L’Altare della Reposizione allestito presso la parrocchia Maria Immacolata di Nocera Inferiore

L’Altare della Reposizione allestito per il Giovedì Santo ha tratto ispirazione dalla canzone di Gen Rosso Dove tu sei. La navata laterale dove risiede il Tabernacolo è diventata una strada nel deserto, con le orme ad indicare i nostri passi che avvicinandosi alla Luce diventano sempre più chiari, tra le mascherine abbandonate, per ricordare tutte le vittime del Covid-19.

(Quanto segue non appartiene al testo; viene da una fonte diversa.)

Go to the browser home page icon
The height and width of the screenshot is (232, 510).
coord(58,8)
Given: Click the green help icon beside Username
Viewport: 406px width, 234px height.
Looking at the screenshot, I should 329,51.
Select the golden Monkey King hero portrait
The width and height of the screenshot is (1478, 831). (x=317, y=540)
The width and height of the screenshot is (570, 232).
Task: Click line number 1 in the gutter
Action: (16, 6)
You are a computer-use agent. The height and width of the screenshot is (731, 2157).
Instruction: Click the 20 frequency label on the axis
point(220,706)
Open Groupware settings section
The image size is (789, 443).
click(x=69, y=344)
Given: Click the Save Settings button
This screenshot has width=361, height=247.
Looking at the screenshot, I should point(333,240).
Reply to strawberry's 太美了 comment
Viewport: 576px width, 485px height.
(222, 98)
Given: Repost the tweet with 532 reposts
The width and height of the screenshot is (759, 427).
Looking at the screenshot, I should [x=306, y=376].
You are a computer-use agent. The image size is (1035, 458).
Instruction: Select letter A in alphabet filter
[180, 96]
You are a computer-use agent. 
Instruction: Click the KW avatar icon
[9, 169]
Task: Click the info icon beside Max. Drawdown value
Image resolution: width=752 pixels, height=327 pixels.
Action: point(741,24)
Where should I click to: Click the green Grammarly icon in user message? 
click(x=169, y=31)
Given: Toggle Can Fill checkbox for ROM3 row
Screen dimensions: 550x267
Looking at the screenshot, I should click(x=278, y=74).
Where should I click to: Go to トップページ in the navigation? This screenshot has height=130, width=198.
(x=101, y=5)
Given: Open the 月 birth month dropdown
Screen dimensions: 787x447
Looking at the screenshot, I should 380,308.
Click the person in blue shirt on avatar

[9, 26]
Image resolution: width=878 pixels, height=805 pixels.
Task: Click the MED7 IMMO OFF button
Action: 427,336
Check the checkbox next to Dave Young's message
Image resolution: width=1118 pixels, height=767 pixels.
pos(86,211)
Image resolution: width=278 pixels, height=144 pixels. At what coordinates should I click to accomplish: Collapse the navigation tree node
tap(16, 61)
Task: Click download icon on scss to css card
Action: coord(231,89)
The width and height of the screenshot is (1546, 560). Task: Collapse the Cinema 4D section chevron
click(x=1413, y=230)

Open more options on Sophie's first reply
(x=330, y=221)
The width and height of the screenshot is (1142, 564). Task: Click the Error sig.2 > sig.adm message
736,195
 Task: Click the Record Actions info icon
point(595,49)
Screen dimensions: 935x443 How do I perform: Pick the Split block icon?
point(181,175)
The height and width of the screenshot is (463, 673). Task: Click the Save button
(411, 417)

La Corale Jubilaeum, diretta da Teresa Staiano, ha accompagnato con le note di Gen Rosso la meditazione dei presenti fino alle 20.30, quando le porte della chiesa si sono chiuse come da richiesta del sindaco della città, Manlio Torquato.

Venerdì Santo

Anche se non è stato possibile svolgere la Via Crucis come da tradizione, don Carmine Cialdini, parroco di Maria Immacolata, ha curato ogni particolare per permettere ai presenti di vivere intensamente ogni momento. Arrivato in parrocchia nel settembre del 2019, per don Carmine è stato questo il primo Triduo Pasquale che ha potuto celebrare con la comunità parrocchiale che gli è stata affidata dal vescovo Giuseppe.

Sabato Santo – Veglia Pasquale

L’inizio della Veglia è avvenuto fuori, all’esterno della chiesa, con la benedizione del fuoco e la preparazione del Cero pasquale. Il “Lumen Christi” annunciato da don Ivan Cerino, diacono affidato alla comunità Maria Immacolata, ha introdotto nell’aula liturgica la processione e lasciato il posto alla splendida voce della soprano Anna Corvino, che ha cantato l’Exsultet, il preconio pasquale.

Ancora più straripante l’emozione delle Celebrazioni pasquali grazie alle bellissime voci della Corale Jubilaeum che con maestria hanno accompagnato tutti i momenti di preghiera e meditazione, sia per i presenti che per i tanti che hanno seguito le dirette web del Triduo.

L’annuncio della Resurrezione di Cristo, quest’anno, ha avuto un sapore nuovo, speciale, che ha saziato i cuori, nell’attesa di un altro annuncio che ormai tutti attendiamo da più di un anno: la fine della pandemia.